I’ve been blogging about my journeys around Tyler Arboretum, making sure I include pieces of the fascinating history of this property that has passed through the hands of the Minshalls, Painters, and Tylers. But the history of the Arboretum actually begins well before 1681, when Thomas Minshall purchased the property from William Penn. There is an entire GEOLOGIC history that extends much further back in time! As a geologist and an educator, I can’t resist the opportunity to share some of the physical and environmental changes this location has gone through during Earth’s history. I hope you find this as interesting as I do!
First, I have to start with how geologists view the planet today. When you visit any classroom, past and present, the walls are decorated with various posters and maps. The maps we grew up with are political geography maps, where each country on the map is a different color. But as we know, rivers and mountain ranges and even the ocean do not stop at political boundaries. Geologists have a different type of map we use to look at the planet – yes, we use colors as well, but the colors define tectonic plates (see map from the U.S. Geological Survey below).

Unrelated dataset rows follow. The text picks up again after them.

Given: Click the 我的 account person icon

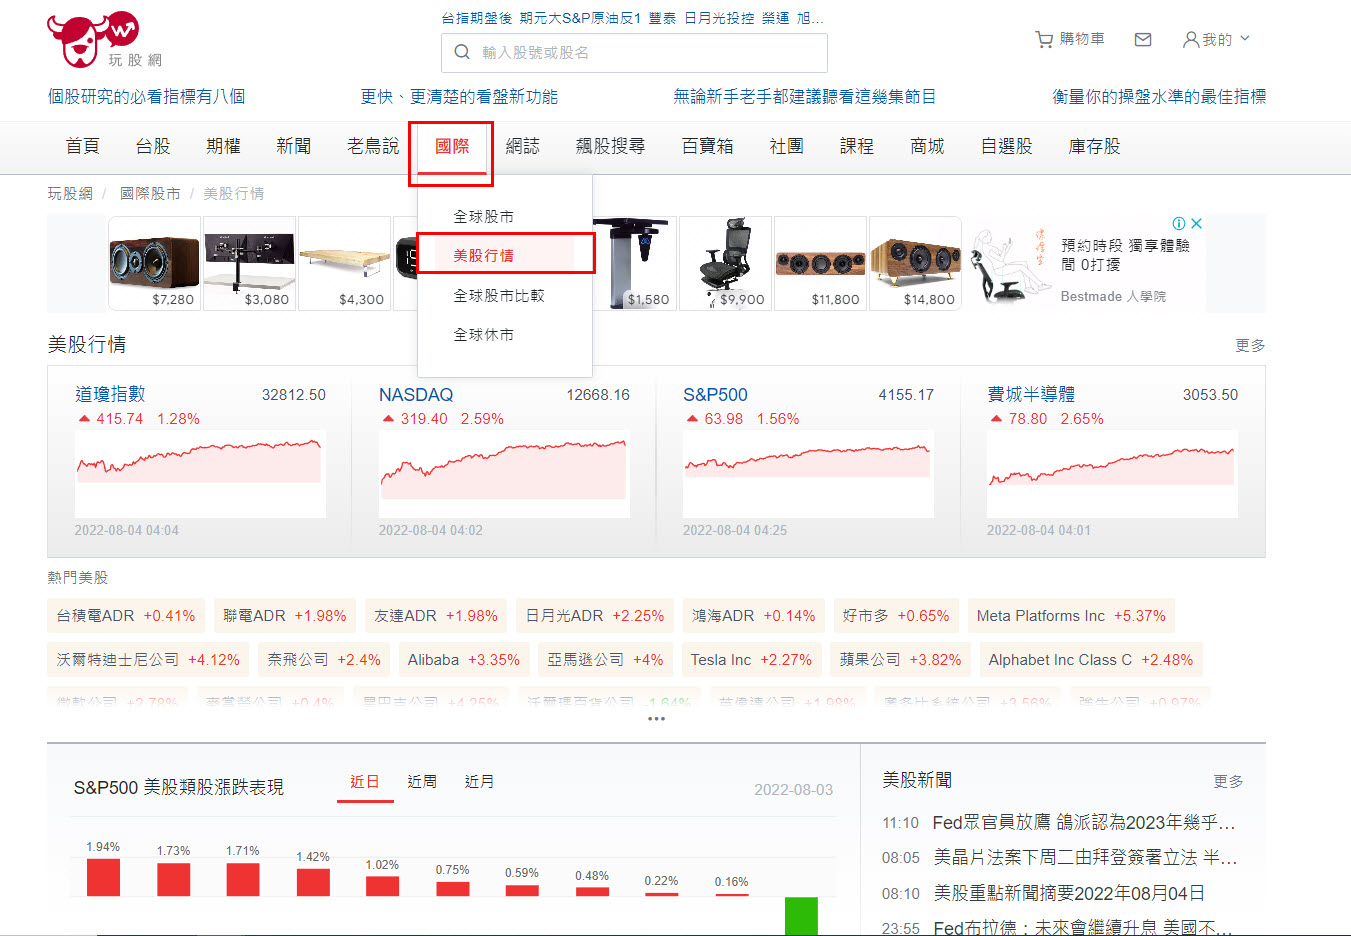Looking at the screenshot, I should point(1190,39).
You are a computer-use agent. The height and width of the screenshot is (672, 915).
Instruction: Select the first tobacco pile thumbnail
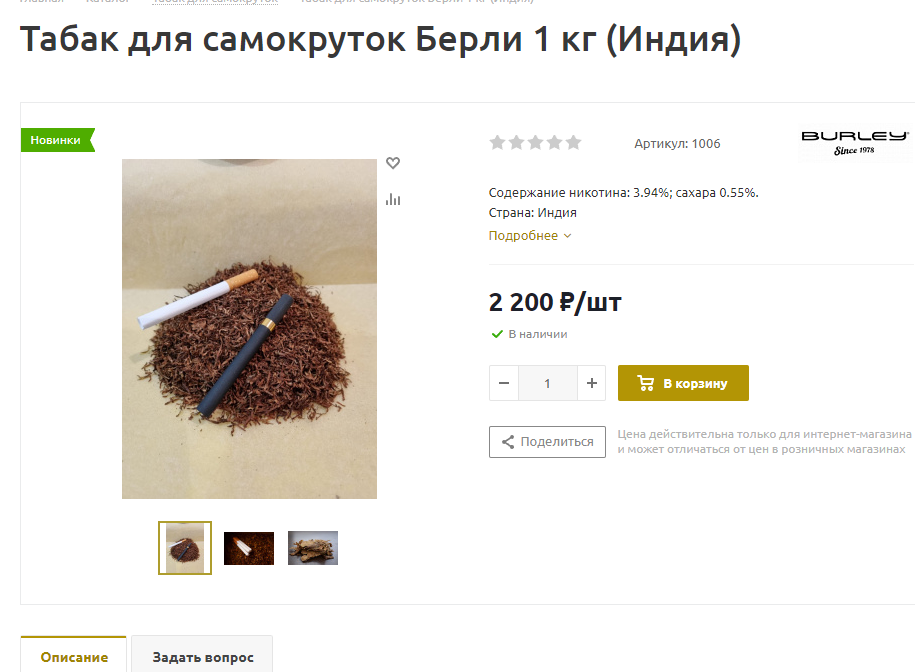[x=185, y=548]
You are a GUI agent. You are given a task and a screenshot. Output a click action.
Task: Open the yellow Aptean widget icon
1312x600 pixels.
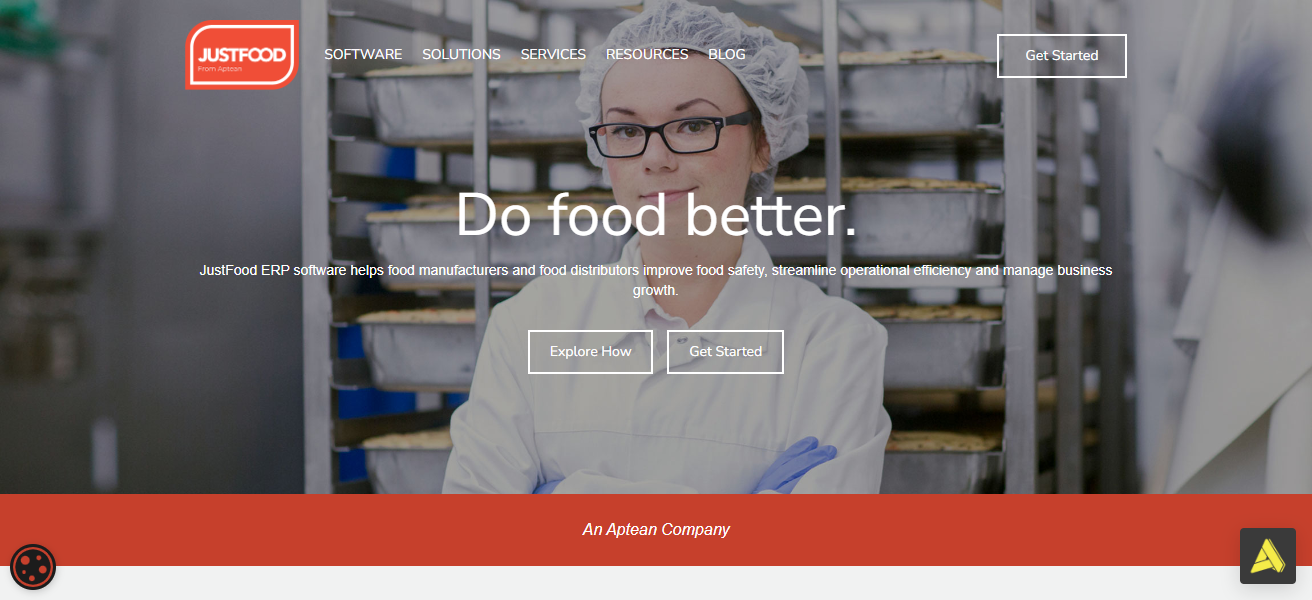pyautogui.click(x=1268, y=556)
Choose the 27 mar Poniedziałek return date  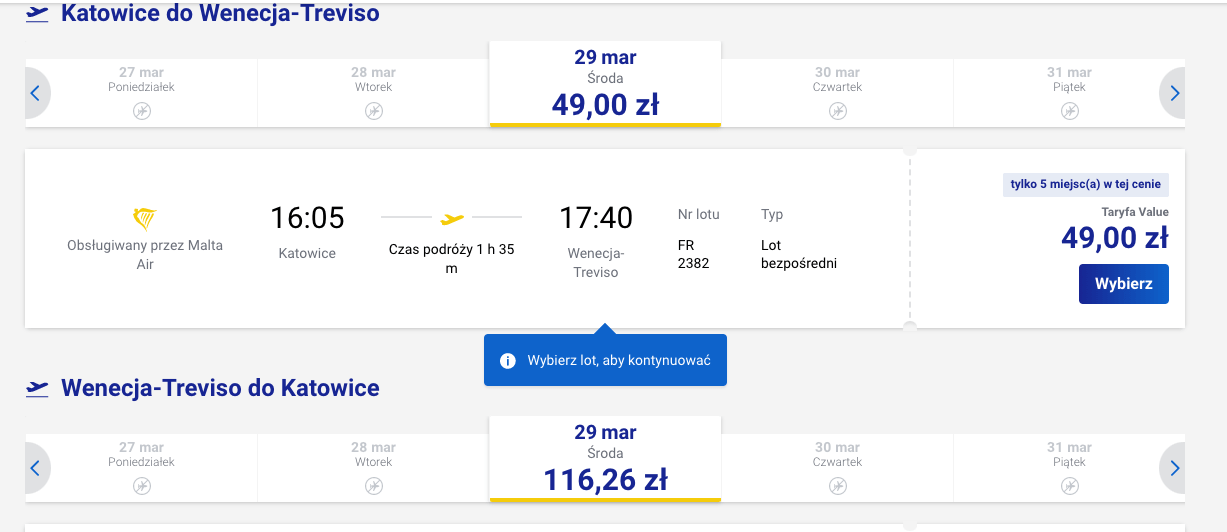pos(141,454)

On this map, you will see the familiar outline of our modern-day continents, but the boundaries on this map are defined by areas of movement and motion taking place in a zone we call the lithosphere (remember learning about the layers of the Earth – the core, mantle, and crust? The crust and uppermost part of the mantle make up the lithosphere). The lithosphere is broken in to several rigid “plates” (each shown in a different color on the map above), where there is minimal tectonic activity in the center of the lithospheric plates, but much more tectonic activity (volcanoes, earthquakes, etc.) at the boundaries between plates.
From the map above, can you see why Tyler Arboretum does not have any volcanoes and does not experience earthquakes, but the west coast of the USA does? We are in the middle of a lithospheric plate – close to the coast of our continent, yes, but the edge of our continent is not in the same location as the edge of our North American plate! Earthquake-filled California has one of the most famous transform plate boundaries running almost parallel to the coast, the San Andreas Fault. (If you are thinking back to that 2011 earthquake that occurred in Virginia, hold on – I’ll get to that in a future post!)
Earth’s history starts 4.6 billion years ago, with the formation of our solar system (view this short NOVA video for more on the solar system, and this video from National Geographic on the early formation of Earth). Fortunately, the outer surface of our planet has cooled enough to where we formed the solid crust, and the trapped heat inside the Earth escapes through volcanoes – which just happen to occur at plate boundaries (with some exceptions, such as the Hawaiian islands and Yellowstone). New lithospheric material is created at some plate boundaries through volcanic activity (the cooling of lava once it erupts) at divergent margins, while old lithospheric material is destroyed and recycled back down in to the Earth as molten material at other plate boundaries called convergent margins (this Smithsonian video does a great job showing the connections between plate boundaries, volcanoes, and even earthquakes). This constant cycle of creating new material and destroying old material, as well as boundaries where plates just slide past one another, is what has caused the plates to move and change their shapes over time.
Wait… the plates are moving??? Yes, even today, all of the plates are moving across our planet, including our own North America! Do you feel “the Earth move under your feet?” Don’t feel bad if you do not – the plates move on average about a few centimeters a year, the same rate that your fingernails grow.
So now that I have set the stage with a very quick overview of the structure of our planet and the constant movement occurring, we are about ready to jump in to looking at where Tyler Arboretum has journeyed over geologic time! We can’t go back to the very beginning, as the oldest rocks on the planet only date back to about 4 billion years old (remember, plate tectonics causes the constant creation and destruction of the lithosphere, so there is a good chance that really old rocks are going to meet up with a convergent plate boundary and be destroyed). It is through the study of unaltered rocks (meaning, rocks that have not been super-heated or crushed by colliding plates) and the history of changes in Earth’s magnetic field that geologists and geophysicists have traced the positions and pathways of the plates – and that will kick off “Part 2” of my Geologic Journey of Tyler Arboretum series! Stay tuned to learn how our current location was once under water and even located south of the Equator!
I will not be focusing on specific rock types or the history of Appalachian Mountain building in Part 2, although I will discuss the serpentine of Tyler’s Pink Hill in a future post. For anyone interested in this part of Pennsylvania’s geologic history, I encourage you to read the Pennsylvania Geological Survey’s The Geological Story of Pennsylvania (written for a general audience). And if you have any Pennsylvania geology questions, please feel free to leave them in the comments section under this post, and I will be more than happy to answer them! (One question I’ll answer right away – no, we have never found dinosaur bones in Pennsylvania, but the world’s first mounted dinosaur skeleton was put on display at the Academy of Natural Sciences – the Hadrosaurus foulkii, discovered in Haddonfield, New Jersey!)